Not so, replied Faruqi, who fired back on Twitter, saying the term "we grew here, you flew here" was "a notorious racial slur popularised in one of the nation's worst modern race riots". (As an aside, I like the use of the words "one of the worst" in Faruqi's reply, as it suggests there have been heaps of other modern race riots in Australia, all of them presumably covered up by the authorities.)
This Twitter exchange continued on for most of Wednesday, enlightening no one, infuriating many and (to Obama's point) giving the supporters of Faruqi a chance to strut their "wokeness" by denouncing Pakula as an apologist for bigots, bogans and boors.
You could not find a better example of the fruitlessly unshiftable nature of modern discourse. Despite his best efforts, it was impossible for Pakula to make his point, as he was resolutely denounced as a friend of the prejudiced for refusing to agree with this ABC poseur.
People such as Osman Faruqi need to recognise a simple truth: With their smug purity and their generalised slurs against normal folks who are simply having a good time, they do more to drive people toward the conservative side of politics than a year's worth of Andrew Bolt columns.
Consider the two most dramatic protests in Australia during the past 12 months - the Extinction Rebellion protests demanding action on climate change and the Dominion protests against animal cruelty.
Both are stellar examples of how the hysterical and militant tactics of the politically obsessed can turn normal people off an otherwise-palatable political cause.
One of the most depressing scenes in Melbourne last week outside that mining conference saw an innocent passer-by bailed up and berated simply because he was wearing a suit.
He wasn't even attending the conference, he was walking past, but he got a gob full anyway, adorned as he was in the official uniform of the ruling class, even though he may have been a schoolteacher, a lay priest, even a well-dressed anarchist.

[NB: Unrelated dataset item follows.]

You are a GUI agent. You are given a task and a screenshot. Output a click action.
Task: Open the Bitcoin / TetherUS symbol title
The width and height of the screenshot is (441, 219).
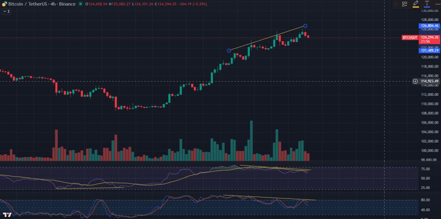point(28,4)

With the Dominion folks, their defining moment came with the targeting and eventual closure of an organic goat cheese farm in Gippsland, its genial hippy owners harassed to their wit's end for the apparent crime of enslaving their goats to make feta cheese.
It is not so much in the field of protests but in day-to-day discussions - what was once the polite exchange of ideas - where the risks are now greater. Just ask cartoonist Michael Leunig, who has spent much of the past month being denounced as a misogynist for drawing a playful cartoon on the theme of technology addiction in which a new mother was looking at her mobile rather than her baby.
As federal Labor MP Claire O'Neill said in a fine speech to the John Curtin Research Centre last week: "Not everyone with a concern about the immigration rate is a bigot.
Not everyone with a hesitation about changing gender roles is sexist. Not every social change is inarguably a good one. If Australians feel they can't question assumptions and positions in conversation with us, they will find someone else to talk to about it."